Hirschberg's first brush with journalistic notoriety came in 1992, with her persona-defining profile of Courtney Love in Vanity Fair. This has prompted M.I.A. boosters to cast the NYT piece as character assassination (slight return), though I'd say Hirschberg specializes in selling her subjects surplus rope. Much has been made of silly ephemera - who bought the truffle fries?! - but possibly dumber than M.I.A.'s own shallow shibboleths is her fans' renewed insistence that we take her seriously as a political artist by, er, not taking seriously her political statements. It's apparently enough that she merely exists as a marble-mouthed fashionista raising her fist, outside the realm of the usual sledgehammer-subtle suspects of "political" art: punkish anarconservatives (Rage), crunchy socialiberatrians (Ani), and earth-mother superfreaks (Badu).
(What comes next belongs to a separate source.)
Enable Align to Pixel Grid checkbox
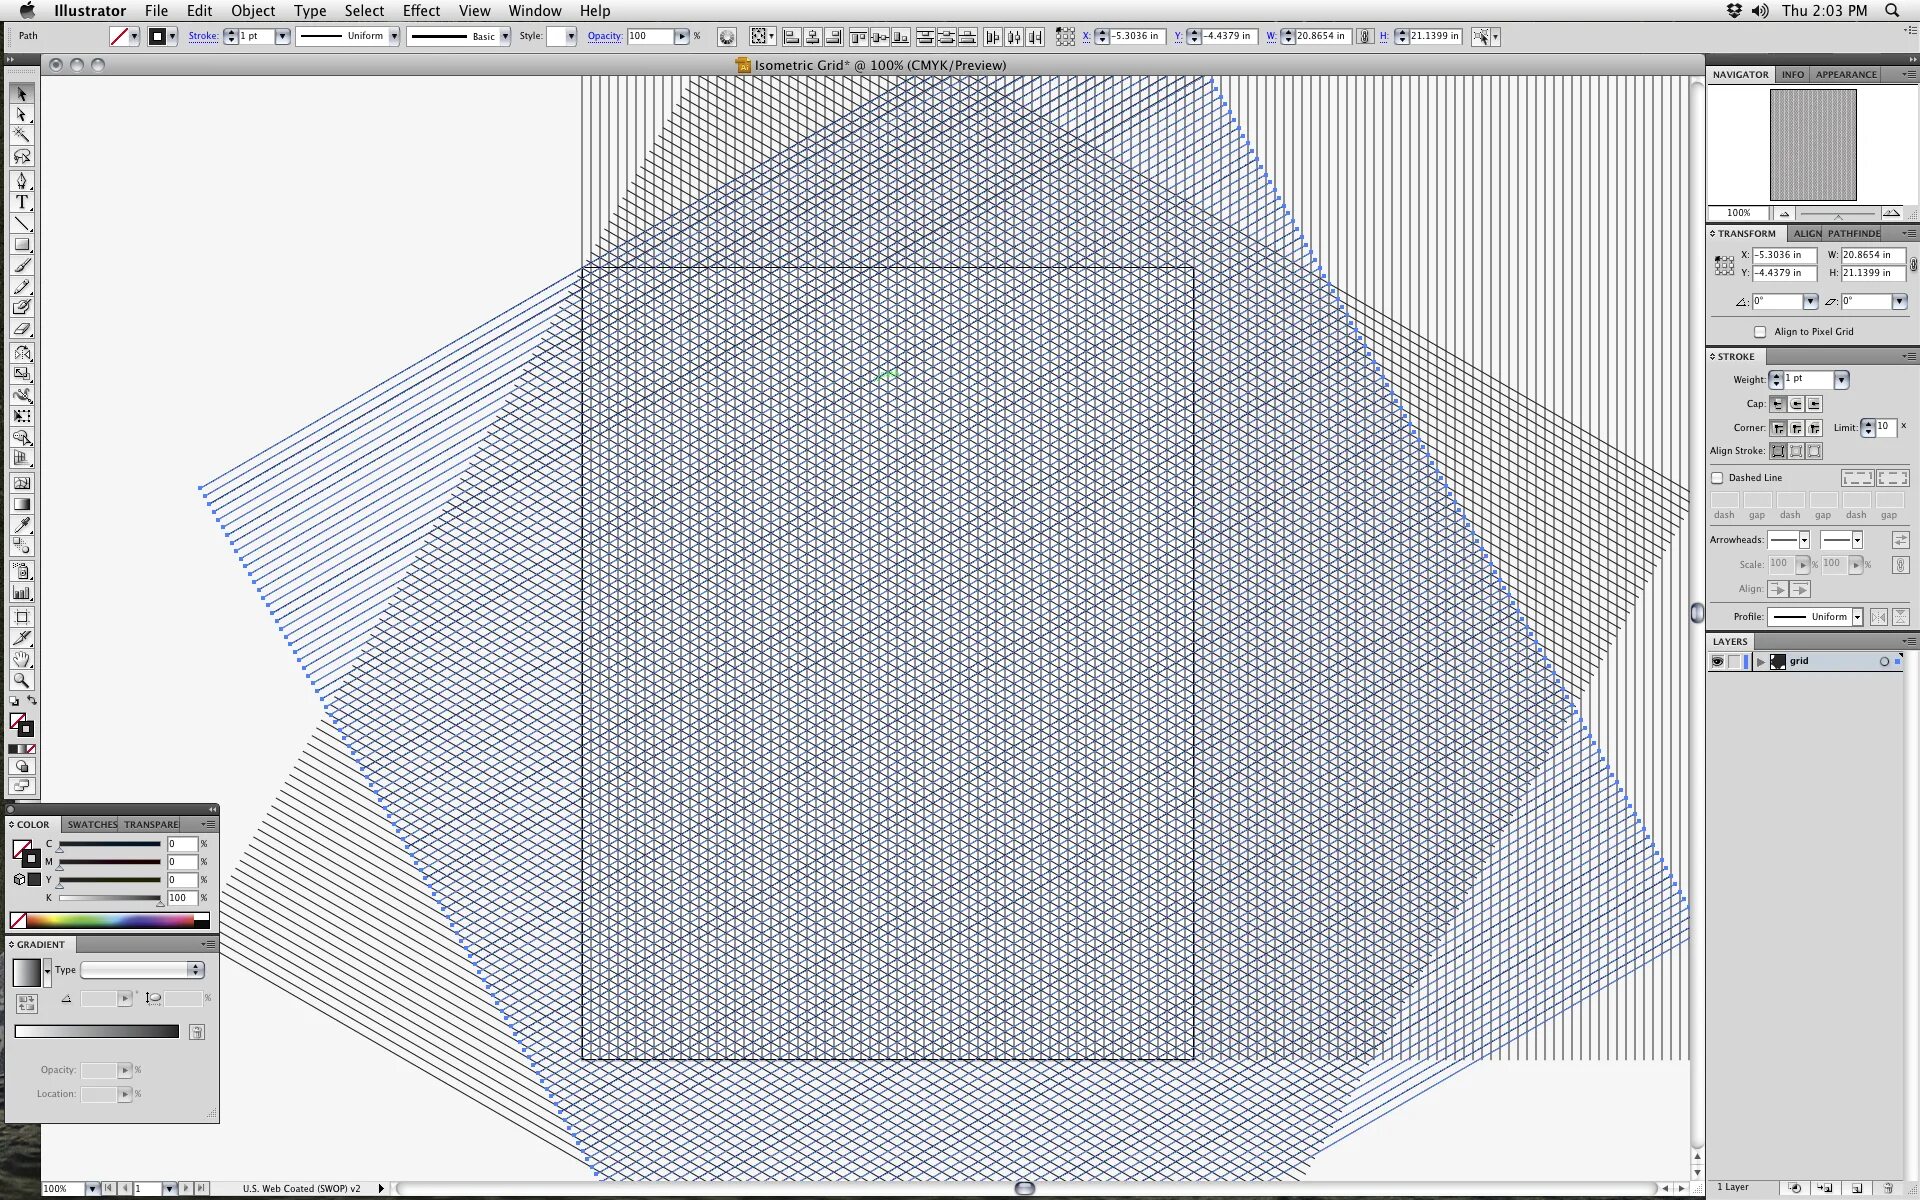 point(1760,332)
Among the more eloquent defenses of M.I.A. is Mike Barthel's elaboration on her role as "globalism's enfant terrible", but even he falls back on the old canard: "The provocation was itself the point." I'd accept such an excuse when the provocation is transgression of form or process, but with regards to content, shit-talking for the sake of talking shit is doomed to one of several failures:
- The provocation fails to provoke. Congrats, you're boring.
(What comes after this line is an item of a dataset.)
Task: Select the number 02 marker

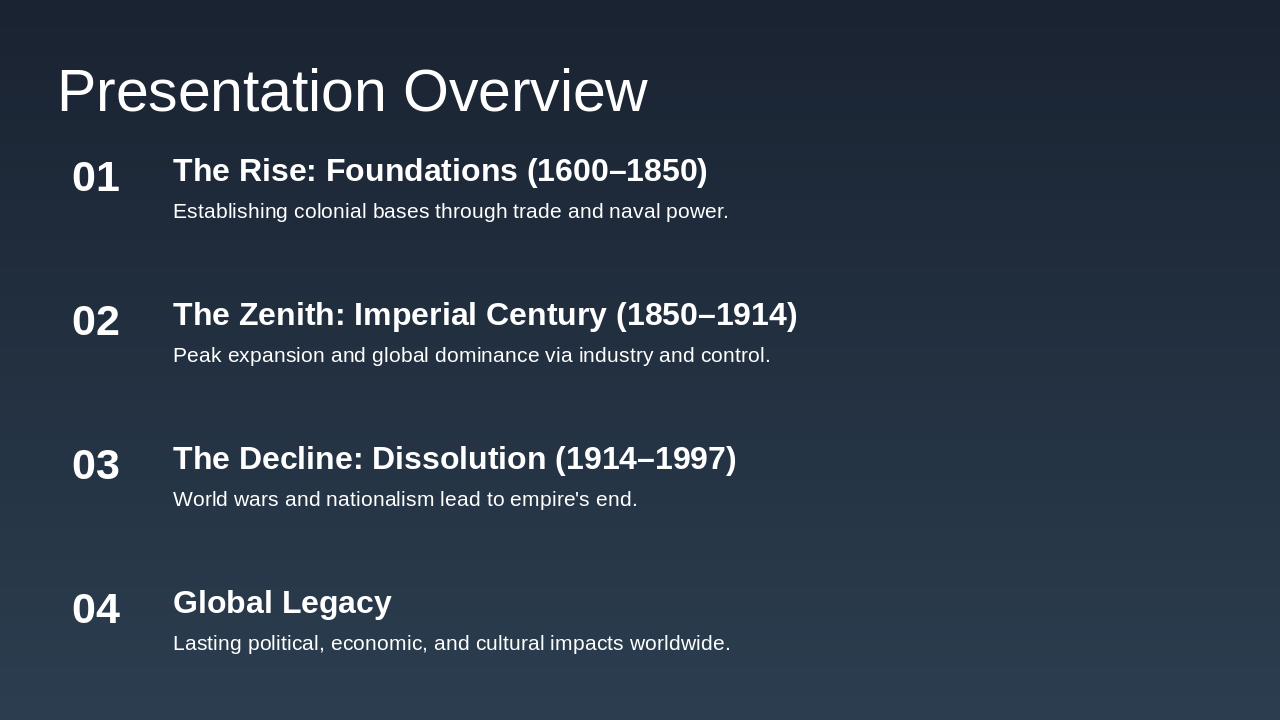Action: point(96,321)
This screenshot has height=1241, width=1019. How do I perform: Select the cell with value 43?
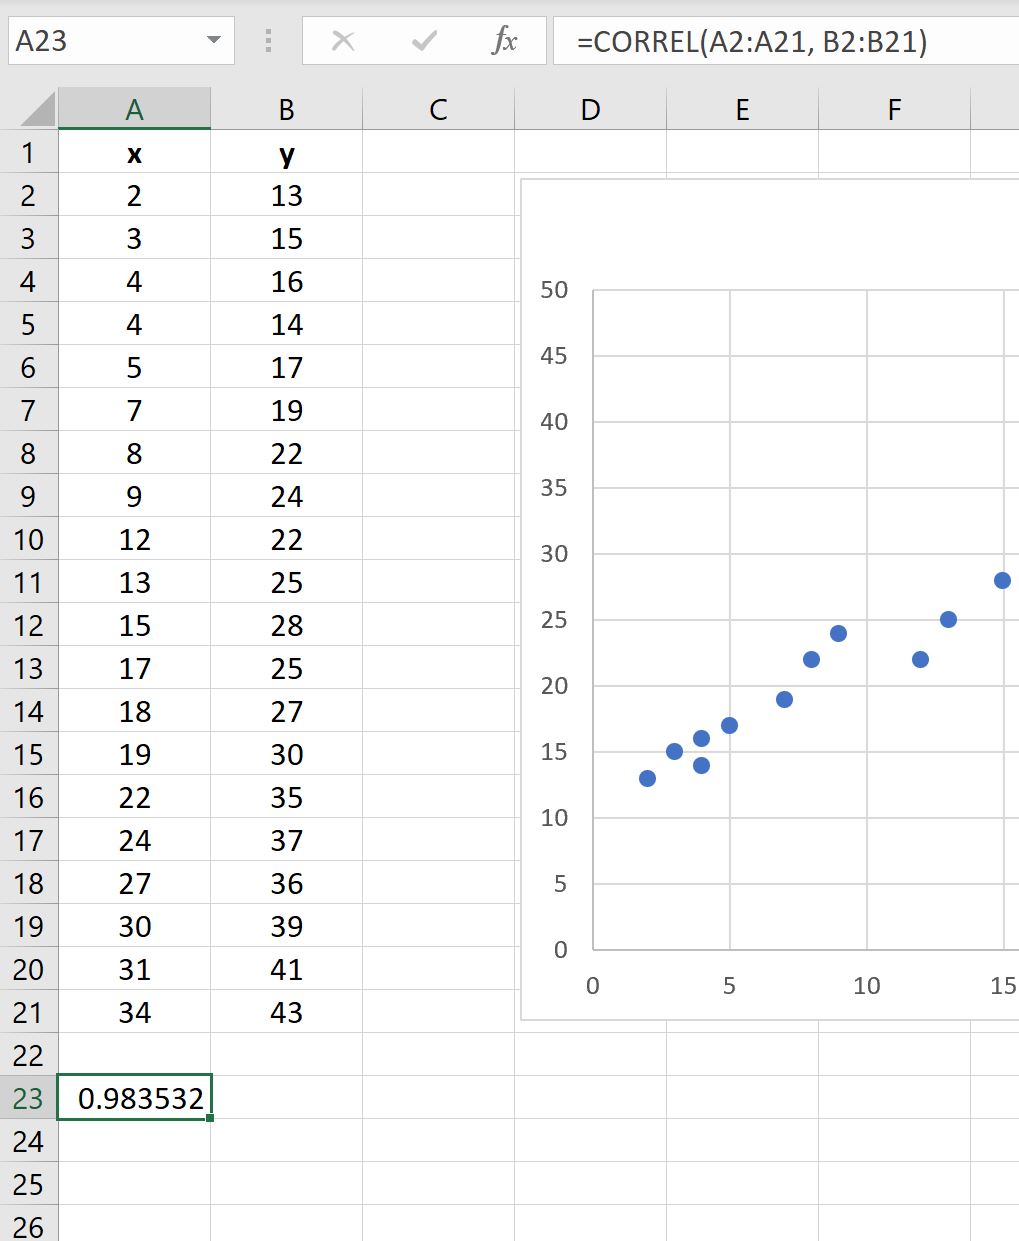pyautogui.click(x=286, y=1012)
- The provocation succeeds, at the expense of banalising the provocative.
- The provocation succeeds to the point of returning the threat to the provocateur, who stands by the ever-present escape hatch of "not meaning it."
Content cannot eschew politics or meaning; it cannot substitute for itself vacuous beauty. Content without conviction is cowardice, and let's not be so obtuse as to confuse "conviction" with "literal advocacy of". Writing a song about Josef Mengele does not necessarily constitute an endorsement, but there is no way for it to be winkingly void of intent or ideology. Even Genesis motherfuckin' P-Orridge criticized Whitehouse for their commentary-free employ of "extreme"/taboo content. Meanwhile, the only subject for which M.I.A. has consistently stood up is her own ego.
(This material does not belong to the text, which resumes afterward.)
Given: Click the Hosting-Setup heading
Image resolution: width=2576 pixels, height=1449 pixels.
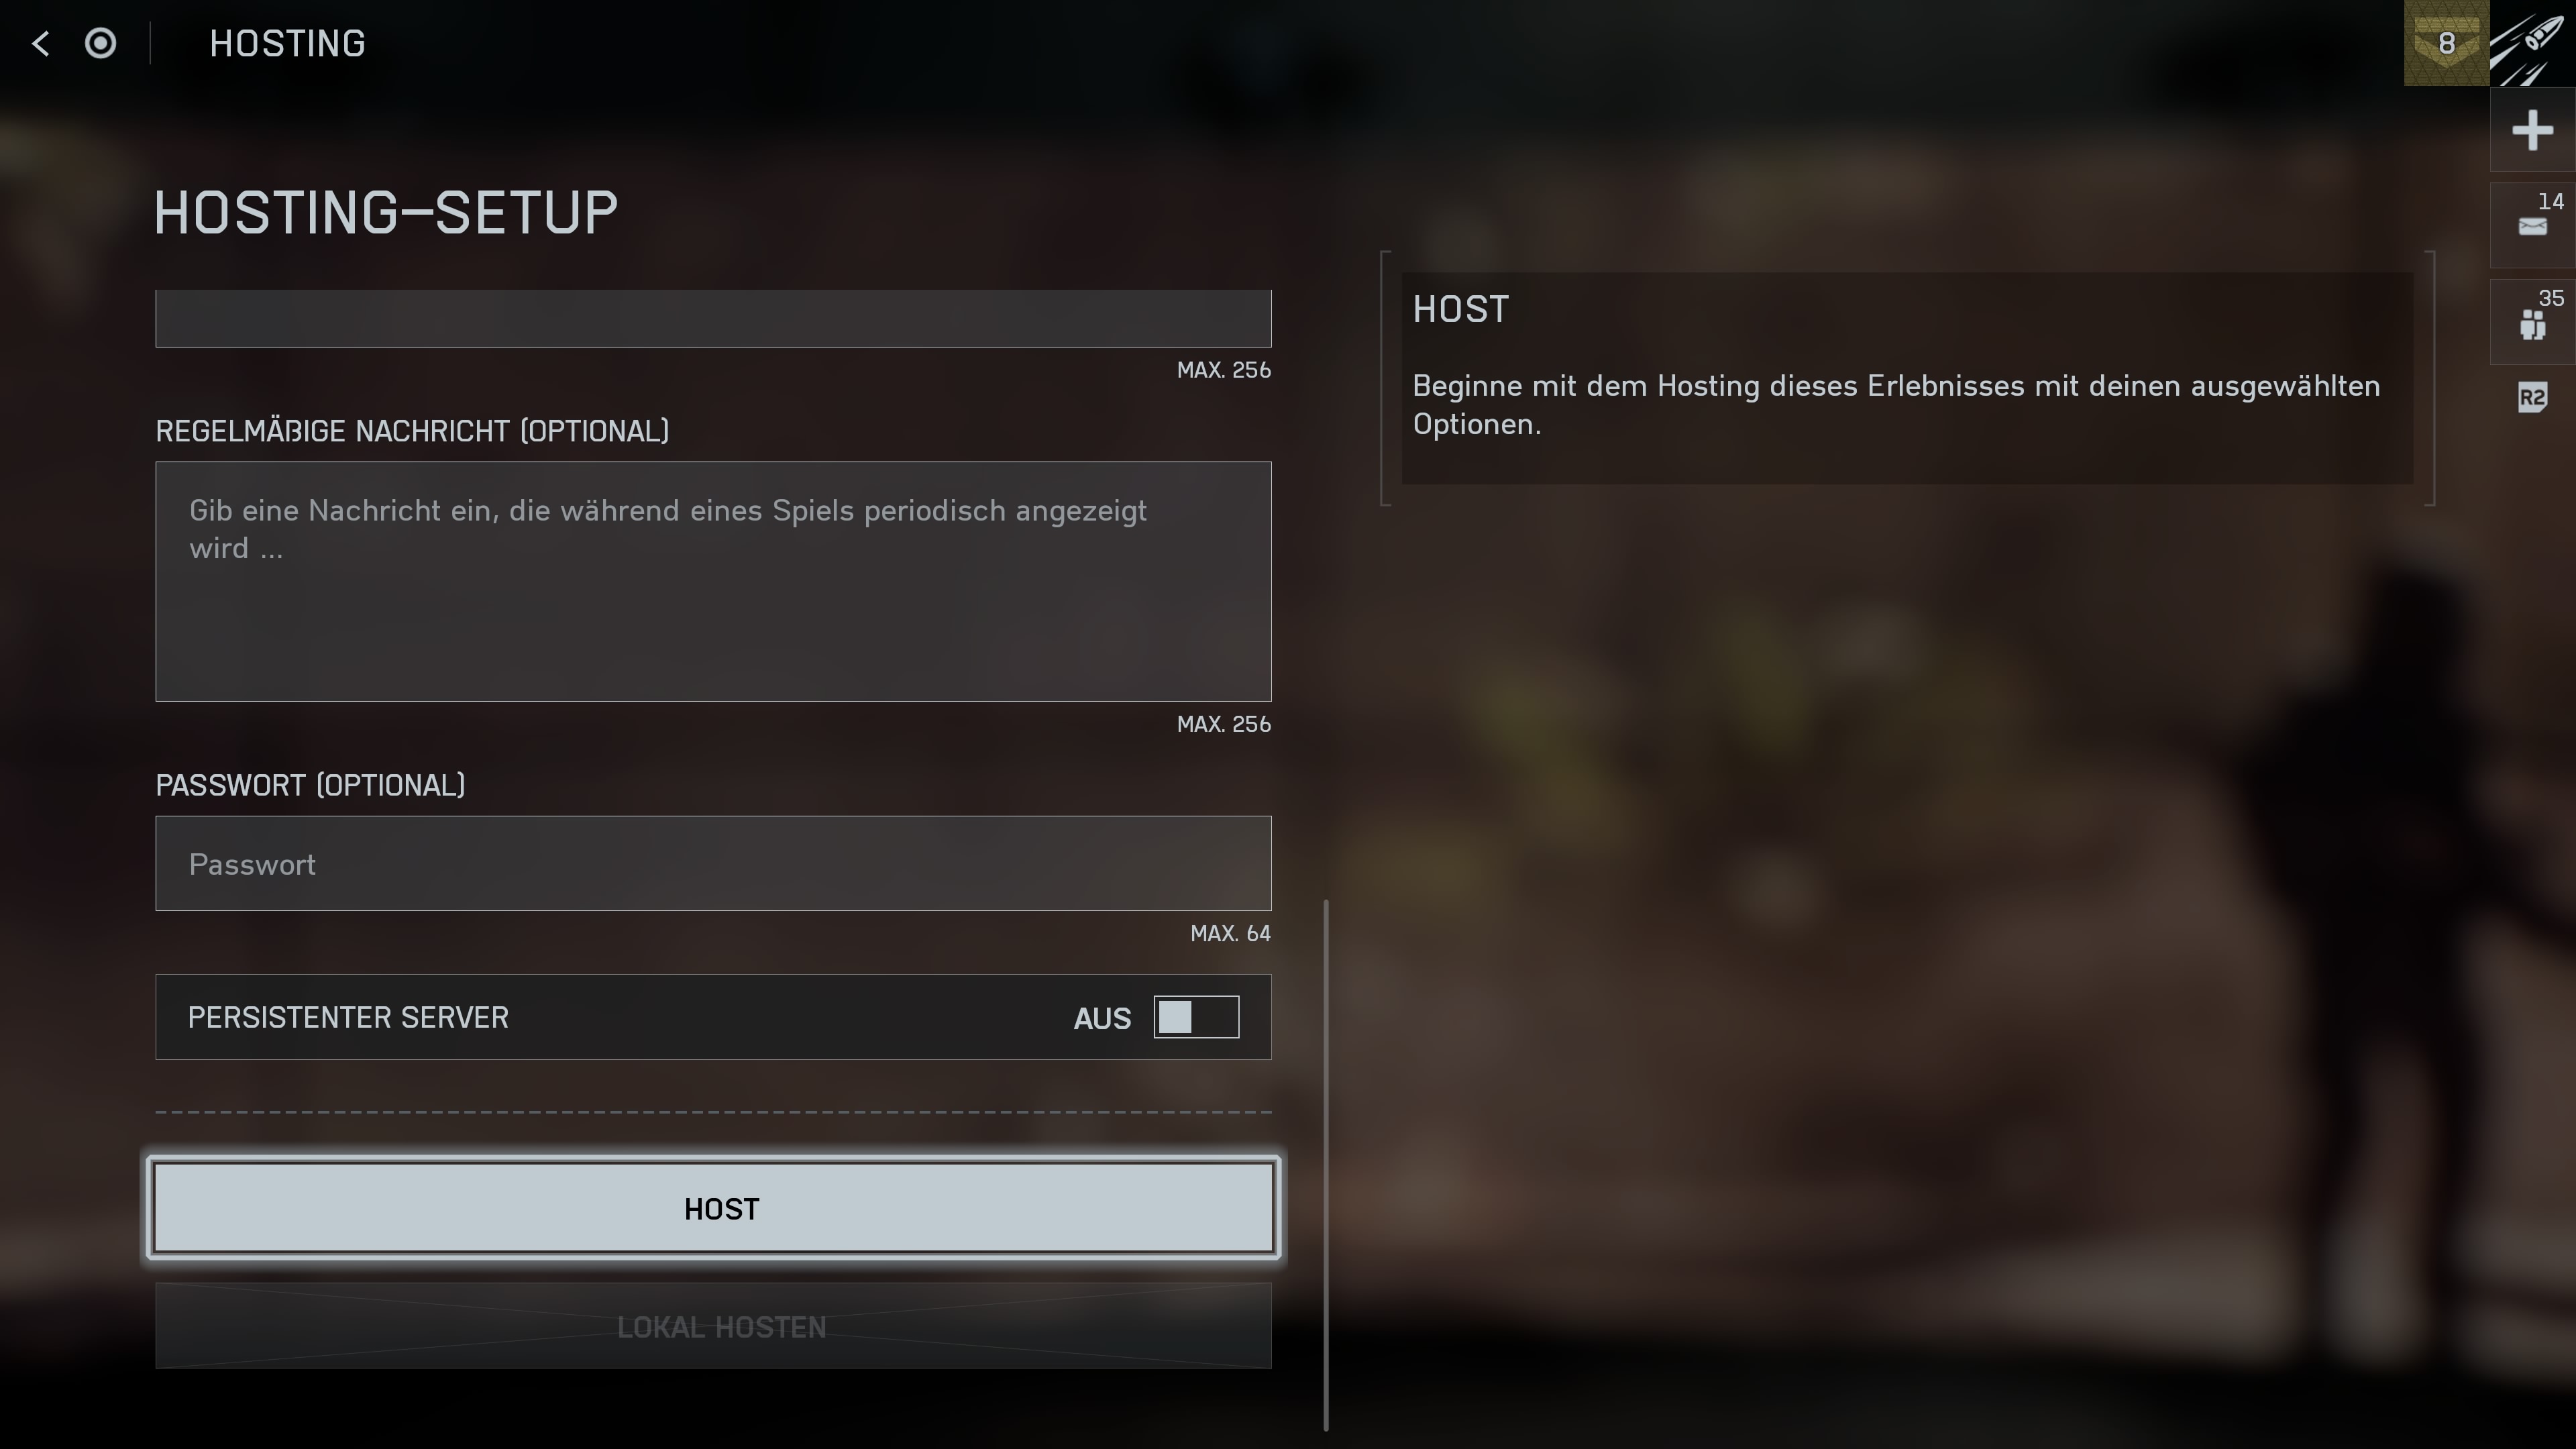Looking at the screenshot, I should coord(386,212).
So her politics are pure shin-kicking, the content is symbolically unstable, but evidently we're not meant to "take the statements of someone who has worn pants that light up at face value." This bequeaths M.I.A. the sole purpose of channeling subjectivity. She is a purely aesthetic identity, Barthel argues:
MIA seems interesting to me not so much as a conveyor of rigorously conceived political treatises and moral clarity, but as the vessel for a particular viewpoint that’s largely absent from US culture. ...MIA’s great gift is for aesthetics, and while we’re accustomed to thinking of that as meaningless superficiality, probably the primary reason Americans don’t care about global culture is because its aesthetics are so, well, foreign to us.After 25 years of Live Aid, enviro-globalism, My Beautiful Laundrette, Youssou N'dour guest spots, and the Sublime Frequencies label, I seriously doubt that many (non-xenophobic) Westerners are unfamiliar with the aesthetics of the third world. What they're unfamiliar with is the political subjectivity of the third world: the poverty, the disease, the instability, the fear. These are affects of which most Americans & Western Europeans have no genuine experience. Even if M.I.A. were more interested in performing as the third-world political subject than goofing on American gangsta-ism, reconstructing such a subject in the first-world would be impossible. She instead prefers some kind of horrid first-generation immigrant buffoonery.
What I particularly enjoy about Barthel's argument, though, is that it comes from a fellow who, just two months ago, wrote the following:
...it’s possible that, in becoming cynical about art’s ability to comment on the wider world, we find ourselves in a situation where the self—identity—is the only source of truth. And as such, those artistic creations considered valuable by any particular individual are the ones that impress that individual—that “speak to me,” as the saying goes. Thus, we find an emphasis on aesthetics and referentiality. ...With culture, you have the totality there before you to examine, and the meaning is constructed rather than manifest. ...Art becomes valued not for its discursive possibilities, but purely for its expressive features.Well, then... projection of meaning, an insistence upon referring to instead of being referent, and the solipsistic dead-end of identity politics. Yeah, I'm going to agree with Barthel-circa-March on this one.